[start]

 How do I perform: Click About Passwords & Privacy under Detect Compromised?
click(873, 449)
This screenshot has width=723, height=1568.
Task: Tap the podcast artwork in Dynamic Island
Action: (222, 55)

[end]

* **WHAT IS REQUIRED**: Rewrite the material above with "Compromised" changed to "Reused", leaving everything else the same.

* **REPLY TO THE EXERCISE**:
 How do I perform: Click About Passwords & Privacy under Detect Reused?
click(873, 449)
This screenshot has width=723, height=1568.
Task: Tap the podcast artwork in Dynamic Island
Action: (222, 55)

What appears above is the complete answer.